If a person sets themselves alight and no one sees it, does the act lose its meaning? Is a half-built housing complex still a potential home, or a constant reminder of impermenance? Can justice be served only through the law, or do we need an avenging angel? And what if that angel is beholden only to their own desire to set anyone on fire?
Youssef Chebbi's solo feature directorial debut, Ashkal, is a dark and subtle supernatural thriller, a deft combination of neo-noir and the fantastic. Perhaps the only effective way to relate the socio-political tension of contemporary Tunisia, its story moves like shadow through the flames that greet the characters, its confrontation simultaneous cold and searing, right to the skin.
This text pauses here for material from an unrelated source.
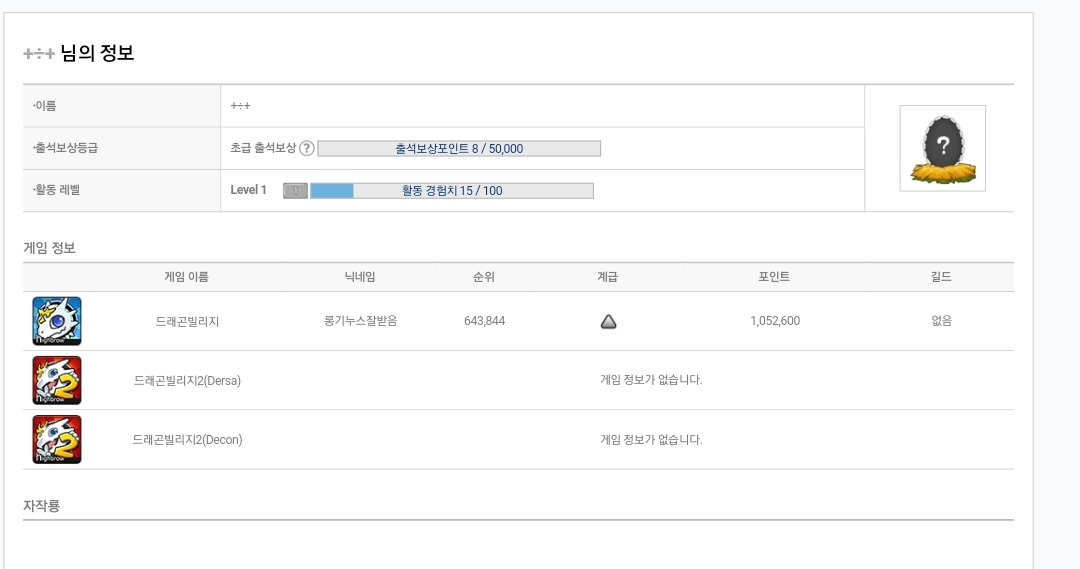Click the help icon beside 초급 출석보상
Screen dimensions: 1080x569
coord(307,149)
In an area known as the Garden of Carthage, a body is found, burned to death, in an abandoned construction site. This neighbourhood, a development that was halted with the Arab Spring, has slowly resumed its growth, but many buildings are still merely husks. And someone is stalking them, first with this security guard, then with the maid of a rich family. Forensics and witnesses indicate that these people were given a flame by a stranger, and simply allowed themselves to immolate, not even instinctually moving against their own destruction. Their only connection seems to be an amateur video of someone who self-immolated on a busy street, seemingly in political protest.
Detectives Fatma (Fatma Oussaifi) and Batal (Mohamed Houcine Grayaa) are assigned to the case, and seem to only get answers that lead to more questions. It doesn't help that Fatma's father is leading a commission to investigate crimes of violence committed by the police under the old regime, leaving Batal to smooth things over. He seems content that these people killed themselves, and doesn't much care why. Fatma knows there is something strange moving in the shadows of these buildings, something perhaps not entirely natural.
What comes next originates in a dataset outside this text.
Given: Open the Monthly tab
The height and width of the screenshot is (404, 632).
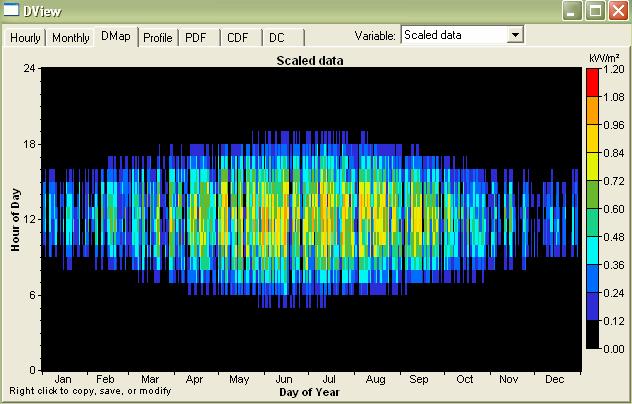Looking at the screenshot, I should point(70,38).
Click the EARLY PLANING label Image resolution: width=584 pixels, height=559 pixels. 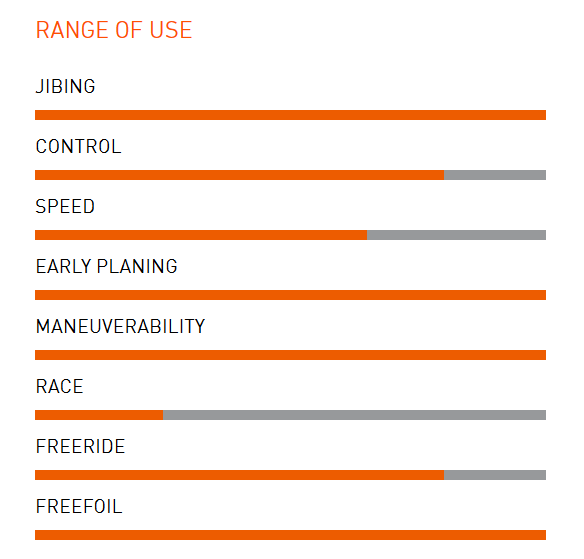(x=107, y=266)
There are crowds in the streets, fighting for their newfound rights, but that is far from the world of this story. In this still mostly unoccupied section of Tunis, the half-built structures stand like lonely bones, imposing and cold; whomever, or whatever, is bringing fire to this place does so only for flesh. Fatma explores these spaces like a ghost, occasionally encountering other ghosts: the poor hired to watch these empty spaces, the lonely with nowhere else to go.
Self-immolation seems an odd choice for suicide in a place where the fire would hardly be seen by anyone - so what is this devil setting people on fire? What spell is it putting these people under? Is this a distraction from or a reaction to a political situation in which the same people lose over and over? Fatma is trying to solve the case, and yet she is ostracized; Batal is trusted in the force, and yet he seems to be moving against it. With much of the story set at night, it is the only safe time for these individuals to move, to work in the shadows of the literal and metaphorical collosi - and yet, this emptiness that surrounds them seems to reflect their inner life.
There are several scenes (maybe a few too many) of characters contemplating this urban wasteland. Cinematographer Hazem Berrebah makes you feel the stature of these buildings like a low vibration stretching into the audience; you can see how something supernatural might be lurking, but the fire is such a contrast to the grey concrete. And without signs, these buildings and their spaces are mazes in which to get lost, as Fatma searches for the truth, and Batal tries to hide his. But the more gthey investigate, the stranger the case becomes; Fatma knows that, should the person responsible be outside the law, there is nothing she can do to stop them.
The final shots of the film are riveting, to say the least, haunting and deeply disturbing. Ashkal asks far more questions than it answers, befitting a kind of neo-noir that knows most mysteries will never be solved to satisfaction, too many unjustices will go unanswered, and even the cleanse of fire might never be enough.